Israeli Prime Minister Benjamin Netanyahu continued celebrating his presumed victory as his centrist rival Benny Gantz said he “accepted the decision of the nation” following Tuesday’s general election.
“We will stand together,” Gantz, a former general, said according to The Jerusalem Post. “This is my first day of the next decade in which I will serve the people every way I can.”
Gantz did not call Netanyahu to concede, however. Netanyahu’s Likud party took about the same percentage of the vote as the Blue and White Alliance that backed Gantz.

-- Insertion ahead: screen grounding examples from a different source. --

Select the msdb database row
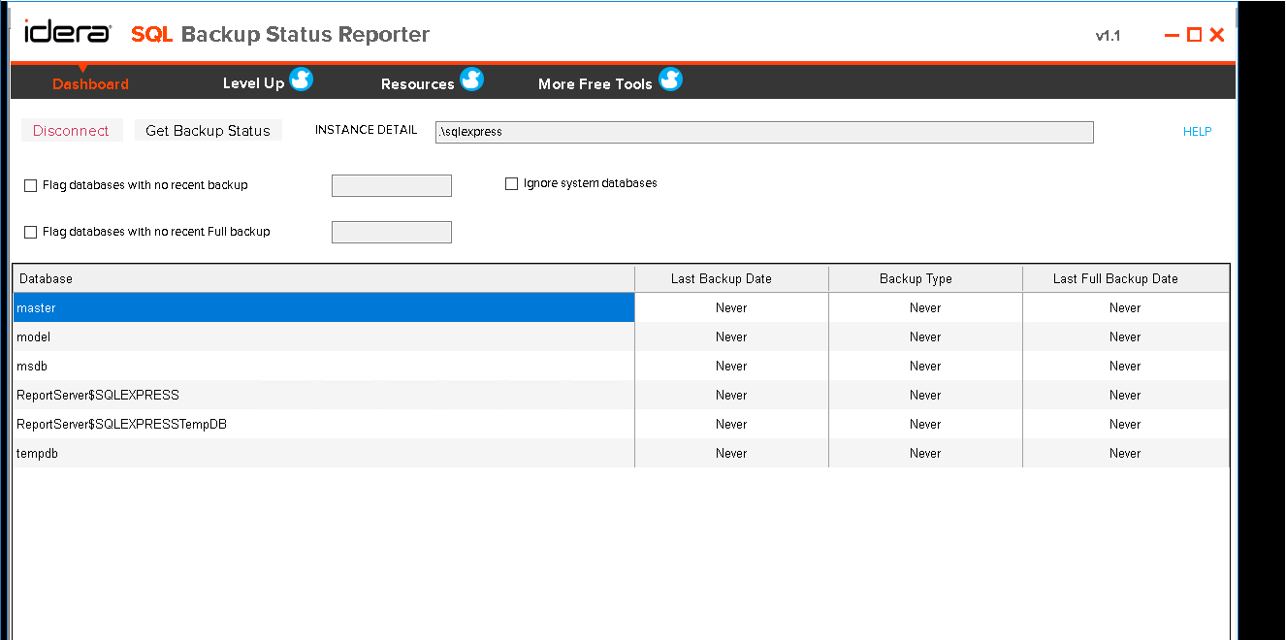The image size is (1286, 640). point(323,366)
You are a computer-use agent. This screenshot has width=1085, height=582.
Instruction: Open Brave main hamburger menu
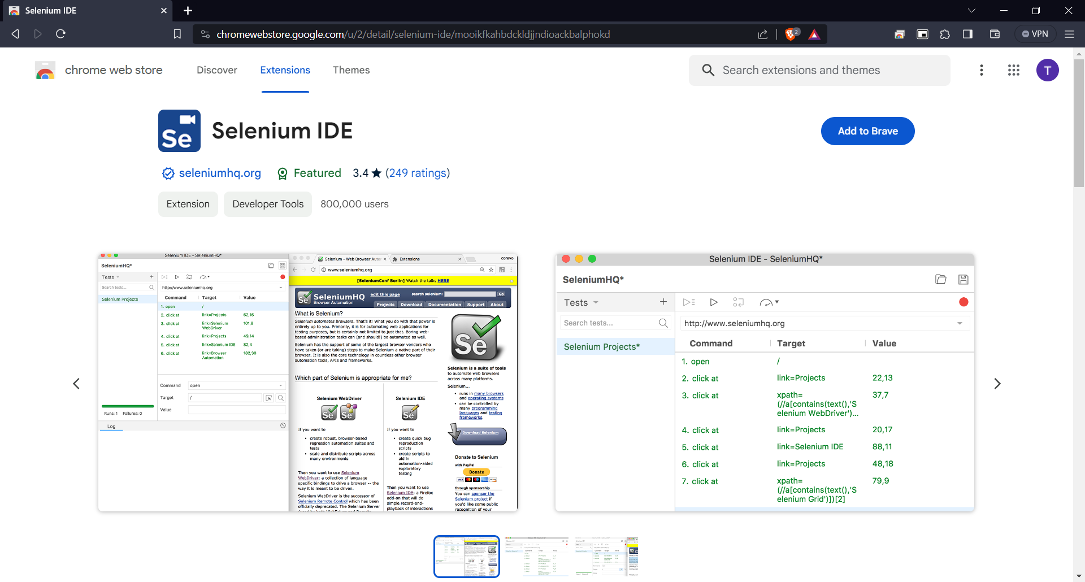pyautogui.click(x=1069, y=34)
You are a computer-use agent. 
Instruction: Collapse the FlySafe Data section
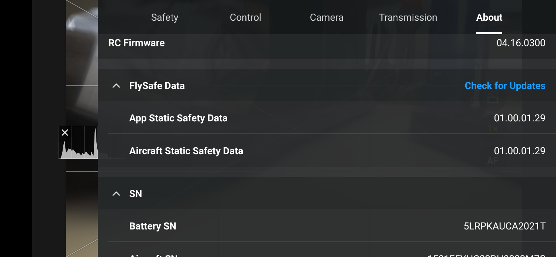point(116,85)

But Likud has enough allies in the Knesset, Israel’s national legislature, that Netanyahu can start forming a coalition government, reported USA Today.

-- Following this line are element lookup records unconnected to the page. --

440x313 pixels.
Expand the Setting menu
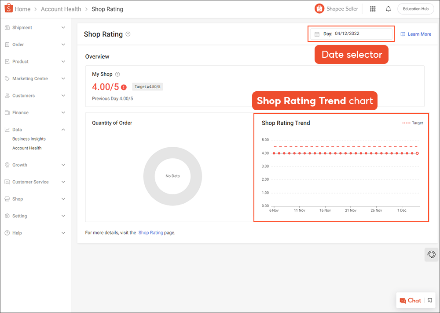(35, 216)
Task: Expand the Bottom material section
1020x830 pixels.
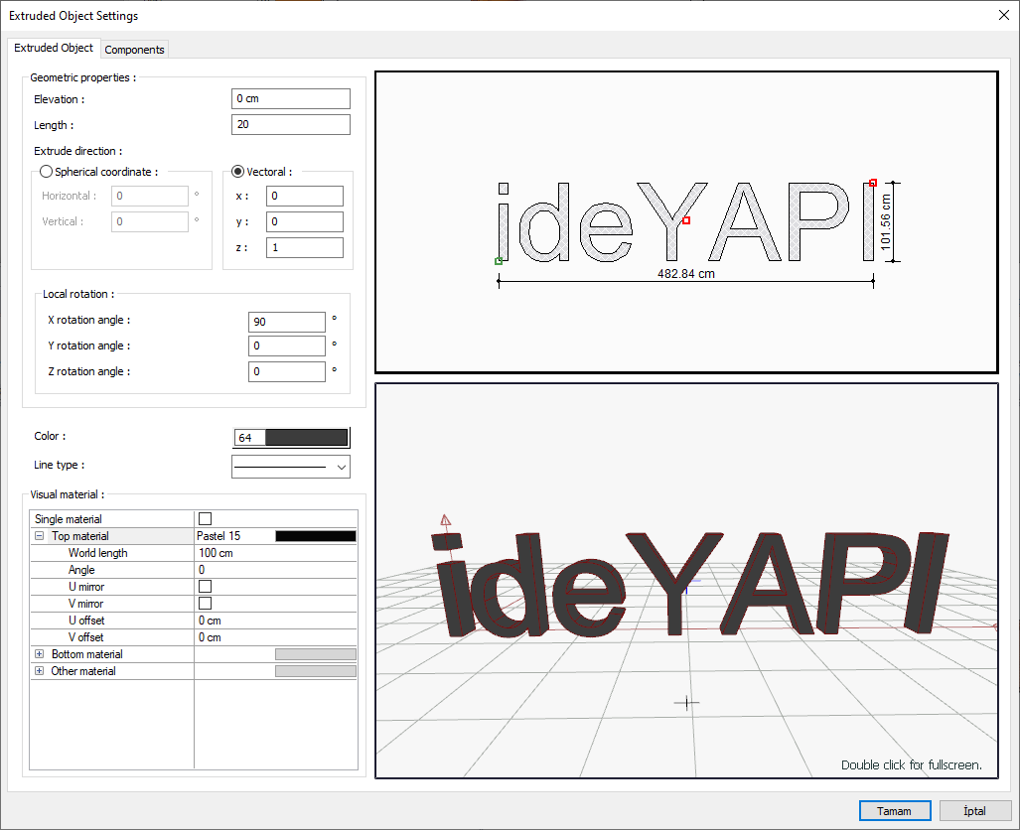Action: [x=38, y=653]
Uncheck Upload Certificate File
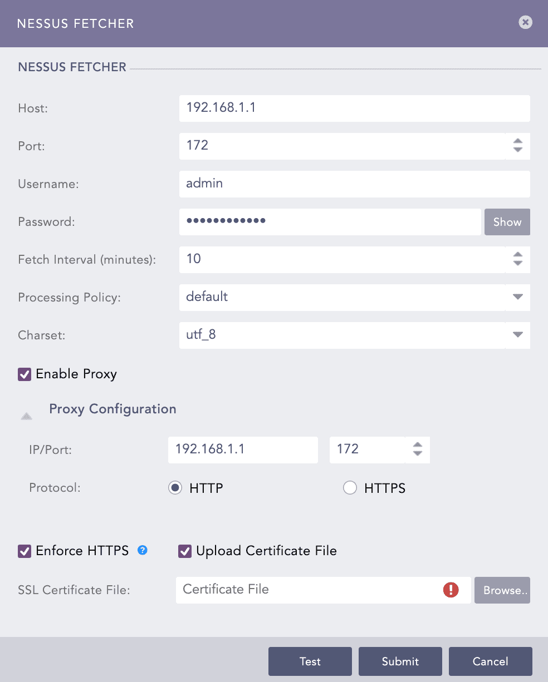This screenshot has width=548, height=682. tap(185, 551)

Another Blue and White leader, Yair Lapid, promised to “embitter” the lives of Likud politicians until the next election, according to The Jerusalem Post.
“We are a ruling party with the will to win of a ruling party,” he said. “We won’t only go to the opposition. We are here to prepare for the next round. We tell the Likud we will embitter your lives. We will make the Knesset a battleground and show what a real alternative is. We have opened our campaign for 2020.”
Lapid also said that had the election results meant Blue and White could form a coalition government, they would have tried to partner with Likud.
Netanyahu pleased some of the most politically conservative Israeli voters when he promised to annex Jewish West Bank settlements if re-elected, he said Saturday according to The New York Times. Likud has aligned itself with more right-wing and religious parties to ensure Netanyahu’s historic fifth term.